AL.com and Books-A-Million will host a live Q&A with John Archibald at 6:30 p.m. Tuesday, moderated by Alabama icon Wayne Flynt and Reckon Interview hosts John Hammontree and R.L. Nave. The event is open to ticketed guests for a $34 fee, which includes a signed copy of the book shipped to your home. To register, go to https://www.crowdcast.io/e/johnarchibald/register

Below is an excerpt of his memoir.

I was born in the midst of revolution.

The son of a preacher, the grandson of preachers. The great-grandson of preachers, too. They were all Methodists – until you look beyond the Civil War. They preached on horseback and on foot and – in my dad’s case – in a little white Fiat Spider. They preached of right and wrong and grace and goodness and believed it, I think, to their bones. They preached of stewardship – which means “pay up” in Methodist speak — and dutifully passed the collection plate for missions in faraway places and building funds at home. In the name of God and something they called sanctifying grace they preached in the Old South and longed for a New South, but were silent, too silent, on the complicit and conspiratorial South I never came to see until I was fully grown

I was born in Alabaster, Alabama, then a little crossroads outside Birmingham with a Methodist church and a Baptist church and a set of railroad tracks that gave it reason to be.
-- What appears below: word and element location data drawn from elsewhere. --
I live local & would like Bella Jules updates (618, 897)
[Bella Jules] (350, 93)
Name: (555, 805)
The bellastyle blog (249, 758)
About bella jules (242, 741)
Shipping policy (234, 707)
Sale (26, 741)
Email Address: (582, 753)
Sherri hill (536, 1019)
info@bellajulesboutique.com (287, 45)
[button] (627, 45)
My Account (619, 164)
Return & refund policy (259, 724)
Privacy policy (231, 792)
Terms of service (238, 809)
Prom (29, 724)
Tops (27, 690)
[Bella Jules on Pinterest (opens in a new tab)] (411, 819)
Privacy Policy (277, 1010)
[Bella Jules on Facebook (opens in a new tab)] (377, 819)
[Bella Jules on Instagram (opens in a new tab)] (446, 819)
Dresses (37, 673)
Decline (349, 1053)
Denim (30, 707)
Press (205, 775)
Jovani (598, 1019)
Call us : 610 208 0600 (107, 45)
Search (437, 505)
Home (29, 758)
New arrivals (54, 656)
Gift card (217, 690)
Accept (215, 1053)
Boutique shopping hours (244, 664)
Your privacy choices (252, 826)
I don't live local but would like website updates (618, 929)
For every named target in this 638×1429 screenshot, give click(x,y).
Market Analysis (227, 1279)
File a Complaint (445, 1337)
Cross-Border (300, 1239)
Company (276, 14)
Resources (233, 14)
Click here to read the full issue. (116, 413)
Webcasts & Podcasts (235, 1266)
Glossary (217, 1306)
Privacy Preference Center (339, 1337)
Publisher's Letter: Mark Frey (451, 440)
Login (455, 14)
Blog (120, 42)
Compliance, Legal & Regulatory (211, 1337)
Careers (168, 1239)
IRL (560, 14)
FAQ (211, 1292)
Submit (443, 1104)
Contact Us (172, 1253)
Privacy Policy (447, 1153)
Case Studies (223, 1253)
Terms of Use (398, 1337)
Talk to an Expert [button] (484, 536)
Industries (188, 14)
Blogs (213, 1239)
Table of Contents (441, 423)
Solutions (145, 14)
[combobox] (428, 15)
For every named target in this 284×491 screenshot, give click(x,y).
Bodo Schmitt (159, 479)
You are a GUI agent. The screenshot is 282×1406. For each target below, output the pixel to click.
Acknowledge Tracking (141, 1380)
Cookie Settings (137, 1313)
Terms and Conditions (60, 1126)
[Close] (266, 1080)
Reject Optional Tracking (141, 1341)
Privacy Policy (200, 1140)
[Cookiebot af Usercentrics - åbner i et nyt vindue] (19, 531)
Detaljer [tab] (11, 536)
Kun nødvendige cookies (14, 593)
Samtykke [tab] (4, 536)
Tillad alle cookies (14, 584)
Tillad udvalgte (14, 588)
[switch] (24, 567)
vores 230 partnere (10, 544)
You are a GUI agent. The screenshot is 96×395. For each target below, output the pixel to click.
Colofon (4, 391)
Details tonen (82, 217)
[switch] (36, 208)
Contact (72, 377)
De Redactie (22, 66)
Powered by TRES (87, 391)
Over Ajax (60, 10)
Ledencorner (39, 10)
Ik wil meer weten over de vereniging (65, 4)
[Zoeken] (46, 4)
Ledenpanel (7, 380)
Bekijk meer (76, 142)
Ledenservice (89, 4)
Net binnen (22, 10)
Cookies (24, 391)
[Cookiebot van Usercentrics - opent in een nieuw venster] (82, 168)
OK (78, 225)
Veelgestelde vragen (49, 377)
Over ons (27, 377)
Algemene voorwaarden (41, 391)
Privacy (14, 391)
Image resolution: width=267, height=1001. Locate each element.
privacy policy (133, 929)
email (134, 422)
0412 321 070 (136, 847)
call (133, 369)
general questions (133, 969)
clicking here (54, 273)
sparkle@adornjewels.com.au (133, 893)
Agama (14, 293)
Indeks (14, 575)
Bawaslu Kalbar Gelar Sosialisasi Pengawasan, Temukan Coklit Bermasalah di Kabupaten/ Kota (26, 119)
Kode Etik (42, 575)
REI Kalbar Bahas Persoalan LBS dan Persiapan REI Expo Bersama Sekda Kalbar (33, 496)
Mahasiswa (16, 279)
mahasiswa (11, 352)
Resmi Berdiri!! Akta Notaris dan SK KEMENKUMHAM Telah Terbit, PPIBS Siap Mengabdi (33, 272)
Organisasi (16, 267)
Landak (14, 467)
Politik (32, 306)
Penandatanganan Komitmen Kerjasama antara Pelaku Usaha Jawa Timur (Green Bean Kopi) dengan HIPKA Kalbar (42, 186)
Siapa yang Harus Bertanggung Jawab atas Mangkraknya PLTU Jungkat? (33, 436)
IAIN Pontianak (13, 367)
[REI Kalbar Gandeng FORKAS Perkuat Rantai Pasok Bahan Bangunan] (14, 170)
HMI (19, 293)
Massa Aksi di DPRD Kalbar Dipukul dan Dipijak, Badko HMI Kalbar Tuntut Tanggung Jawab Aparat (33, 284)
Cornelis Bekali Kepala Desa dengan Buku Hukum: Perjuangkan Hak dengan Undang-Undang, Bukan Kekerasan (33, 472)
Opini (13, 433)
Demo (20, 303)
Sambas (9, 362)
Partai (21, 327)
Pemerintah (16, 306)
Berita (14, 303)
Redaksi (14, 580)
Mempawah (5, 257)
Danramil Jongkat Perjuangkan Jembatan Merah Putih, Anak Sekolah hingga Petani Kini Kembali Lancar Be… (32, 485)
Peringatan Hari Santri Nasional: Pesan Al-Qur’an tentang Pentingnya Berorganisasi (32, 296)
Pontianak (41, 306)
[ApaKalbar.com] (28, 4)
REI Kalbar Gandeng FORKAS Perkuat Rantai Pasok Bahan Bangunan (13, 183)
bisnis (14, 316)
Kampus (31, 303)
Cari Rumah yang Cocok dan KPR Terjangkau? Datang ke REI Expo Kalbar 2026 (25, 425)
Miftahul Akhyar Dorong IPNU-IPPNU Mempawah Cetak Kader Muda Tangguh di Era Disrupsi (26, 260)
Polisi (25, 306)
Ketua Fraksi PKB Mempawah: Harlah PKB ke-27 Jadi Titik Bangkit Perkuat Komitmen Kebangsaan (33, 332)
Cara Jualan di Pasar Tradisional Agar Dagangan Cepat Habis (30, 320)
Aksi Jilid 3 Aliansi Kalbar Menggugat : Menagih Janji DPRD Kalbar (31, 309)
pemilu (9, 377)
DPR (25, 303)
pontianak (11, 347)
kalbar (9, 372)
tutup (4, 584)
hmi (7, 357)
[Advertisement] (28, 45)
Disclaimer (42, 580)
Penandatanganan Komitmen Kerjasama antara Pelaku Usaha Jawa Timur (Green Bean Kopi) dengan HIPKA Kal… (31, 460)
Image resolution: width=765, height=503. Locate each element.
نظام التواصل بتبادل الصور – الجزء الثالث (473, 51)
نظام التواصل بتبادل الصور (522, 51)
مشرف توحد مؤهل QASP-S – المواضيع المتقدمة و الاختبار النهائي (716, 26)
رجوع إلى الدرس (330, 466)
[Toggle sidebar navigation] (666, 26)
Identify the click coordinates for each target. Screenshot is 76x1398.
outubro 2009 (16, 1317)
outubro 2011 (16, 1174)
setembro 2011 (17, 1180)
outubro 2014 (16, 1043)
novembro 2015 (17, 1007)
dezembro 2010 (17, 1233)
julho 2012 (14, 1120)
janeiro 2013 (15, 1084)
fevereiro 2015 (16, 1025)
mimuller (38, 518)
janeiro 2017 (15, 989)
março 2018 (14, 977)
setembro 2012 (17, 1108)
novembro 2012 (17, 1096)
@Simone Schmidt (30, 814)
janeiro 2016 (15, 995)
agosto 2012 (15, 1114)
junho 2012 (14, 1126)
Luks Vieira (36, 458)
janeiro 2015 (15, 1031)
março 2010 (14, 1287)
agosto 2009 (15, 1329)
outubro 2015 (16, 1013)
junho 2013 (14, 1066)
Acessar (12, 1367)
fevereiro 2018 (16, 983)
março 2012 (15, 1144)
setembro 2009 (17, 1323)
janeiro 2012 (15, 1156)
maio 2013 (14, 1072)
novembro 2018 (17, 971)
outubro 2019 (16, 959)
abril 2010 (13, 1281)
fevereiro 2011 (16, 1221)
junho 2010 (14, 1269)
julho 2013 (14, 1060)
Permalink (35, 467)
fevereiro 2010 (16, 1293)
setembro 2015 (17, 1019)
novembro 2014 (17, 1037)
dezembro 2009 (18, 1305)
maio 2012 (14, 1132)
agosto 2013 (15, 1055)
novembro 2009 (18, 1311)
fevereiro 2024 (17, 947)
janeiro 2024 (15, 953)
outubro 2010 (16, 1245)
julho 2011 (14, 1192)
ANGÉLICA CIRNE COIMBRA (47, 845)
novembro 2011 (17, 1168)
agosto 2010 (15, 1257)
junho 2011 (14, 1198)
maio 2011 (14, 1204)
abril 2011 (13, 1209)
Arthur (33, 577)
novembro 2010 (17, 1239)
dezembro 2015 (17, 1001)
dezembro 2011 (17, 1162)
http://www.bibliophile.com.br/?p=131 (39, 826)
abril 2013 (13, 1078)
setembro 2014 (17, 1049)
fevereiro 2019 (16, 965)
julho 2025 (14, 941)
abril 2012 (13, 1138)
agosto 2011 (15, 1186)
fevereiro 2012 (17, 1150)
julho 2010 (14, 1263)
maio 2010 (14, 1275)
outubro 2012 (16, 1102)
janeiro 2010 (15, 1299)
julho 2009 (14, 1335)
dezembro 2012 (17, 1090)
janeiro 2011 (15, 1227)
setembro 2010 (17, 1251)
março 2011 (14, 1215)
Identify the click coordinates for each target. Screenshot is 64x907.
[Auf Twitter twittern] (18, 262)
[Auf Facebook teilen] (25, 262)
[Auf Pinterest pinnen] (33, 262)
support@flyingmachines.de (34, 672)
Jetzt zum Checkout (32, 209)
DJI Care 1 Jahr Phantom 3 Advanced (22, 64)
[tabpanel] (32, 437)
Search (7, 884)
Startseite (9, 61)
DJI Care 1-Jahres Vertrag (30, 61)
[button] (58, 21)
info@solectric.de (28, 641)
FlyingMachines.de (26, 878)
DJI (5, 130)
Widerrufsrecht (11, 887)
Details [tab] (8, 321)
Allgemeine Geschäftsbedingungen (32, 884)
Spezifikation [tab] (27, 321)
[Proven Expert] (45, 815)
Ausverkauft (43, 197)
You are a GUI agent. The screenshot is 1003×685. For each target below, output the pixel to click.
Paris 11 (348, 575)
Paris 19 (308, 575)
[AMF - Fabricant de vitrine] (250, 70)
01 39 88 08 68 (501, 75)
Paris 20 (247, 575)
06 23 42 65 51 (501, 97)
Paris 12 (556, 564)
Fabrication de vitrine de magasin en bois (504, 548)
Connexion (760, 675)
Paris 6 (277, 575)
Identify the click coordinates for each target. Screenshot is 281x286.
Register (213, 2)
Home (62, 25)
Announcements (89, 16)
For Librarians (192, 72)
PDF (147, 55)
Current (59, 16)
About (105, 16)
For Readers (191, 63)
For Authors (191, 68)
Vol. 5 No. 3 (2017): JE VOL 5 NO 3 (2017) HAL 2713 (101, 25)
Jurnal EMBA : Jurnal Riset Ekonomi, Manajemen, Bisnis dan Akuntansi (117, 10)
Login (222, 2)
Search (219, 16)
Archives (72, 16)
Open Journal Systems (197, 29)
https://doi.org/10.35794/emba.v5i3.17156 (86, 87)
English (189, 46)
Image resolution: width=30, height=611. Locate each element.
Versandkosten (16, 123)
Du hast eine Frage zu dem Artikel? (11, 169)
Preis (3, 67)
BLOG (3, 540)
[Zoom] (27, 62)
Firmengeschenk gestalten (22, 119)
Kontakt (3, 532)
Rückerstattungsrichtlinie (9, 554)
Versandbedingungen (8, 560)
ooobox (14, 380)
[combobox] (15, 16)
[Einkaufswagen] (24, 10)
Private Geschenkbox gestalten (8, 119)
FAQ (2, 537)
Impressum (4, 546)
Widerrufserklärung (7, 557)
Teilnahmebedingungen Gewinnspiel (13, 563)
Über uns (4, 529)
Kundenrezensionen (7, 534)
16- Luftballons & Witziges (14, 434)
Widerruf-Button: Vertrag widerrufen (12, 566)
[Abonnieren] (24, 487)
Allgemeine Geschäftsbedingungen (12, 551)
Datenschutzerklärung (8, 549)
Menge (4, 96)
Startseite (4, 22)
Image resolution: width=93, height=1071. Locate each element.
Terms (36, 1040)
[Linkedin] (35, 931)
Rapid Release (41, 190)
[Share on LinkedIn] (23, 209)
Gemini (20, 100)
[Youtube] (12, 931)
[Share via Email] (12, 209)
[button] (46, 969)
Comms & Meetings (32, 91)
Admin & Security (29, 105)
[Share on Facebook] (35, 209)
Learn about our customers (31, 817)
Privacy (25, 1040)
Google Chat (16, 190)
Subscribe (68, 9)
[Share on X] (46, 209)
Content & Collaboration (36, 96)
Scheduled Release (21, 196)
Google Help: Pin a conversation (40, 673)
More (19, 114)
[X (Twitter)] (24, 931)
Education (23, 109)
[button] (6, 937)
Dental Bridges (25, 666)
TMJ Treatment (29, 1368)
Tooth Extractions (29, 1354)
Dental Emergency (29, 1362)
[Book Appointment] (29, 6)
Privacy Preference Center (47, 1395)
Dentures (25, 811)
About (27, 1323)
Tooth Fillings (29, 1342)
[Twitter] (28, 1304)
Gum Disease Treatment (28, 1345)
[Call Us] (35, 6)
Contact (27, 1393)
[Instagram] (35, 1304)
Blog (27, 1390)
I was born on April 5, 1963, in the blissful and willful ignorance of the white South. I never knew, until much later, that as my mother went into labor the foot soldiers of revolution gathered across the county line, that at the moment of my birth Birmingham readied for a battle that was long overdue. The Rev. Dr. Martin Luther King Jr. had not yet put his Dream to words, but he had come to this town to change the world with another masterpiece.

Birmingham – white Birmingham – didn’t like King’s arrival. Not the merchants who mourned the lost dollar or the cops who demanded obedience. Not the Klansmen who longed for the way things used to be or the preachers who feared the noise and glare and shining incongruities, who wanted so badly to stuff the powder back in its keg that they never saw the explosion coming. Even as they lit its fuse.

I was born in the midst of revolution. And I didn’t even know.

A week after my birth, eight clergy members, Christians and Jews, printed a letter in The Birmingham News asking for the demonstrations to stop in the name of law and order and “common sense.” Eight white Birmingham men of God stood for the status quo.

King read their words and understood exactly what they meant. It was the past coming for the present, a call to do nothing, again, to slow the roll of justice in the name of peace. It was cowardice masquerading as reason. Silence in the guise of God.

Martin Luther King Jr. read that letter and decided he would march in Birmingham, even as friends advised against it. He was too important, they said. Tensions were too high, Birmingham was too hot. They warned him he could be hurt, or killed, or kept in jail for months by Eugene “Bull” Connor’s police department. But he marched, and was arrested a few hours later. It was Good Friday – the day Jesus was hung to die after being betrayed by silver and silence. It was April 12. I was seven days old.

King was charged with parading without a permit, a crime deemed serious enough for solitary confinement. They put him in one cell and his colleague Rev. Ralph David Abernathy in another. And there they stayed. For days.

Connor, an active Methodist, thought Birmingham could keep King silent. Connor wanted him silent. Because silence is safe, and law-abiding, and powerless. Silence doesn’t march, or demonstrate, or demand justice, or force you to see yourself. Silence vanishes. Into the night, like those men in hoods in their ’57 Chevys with whip antennas bent double.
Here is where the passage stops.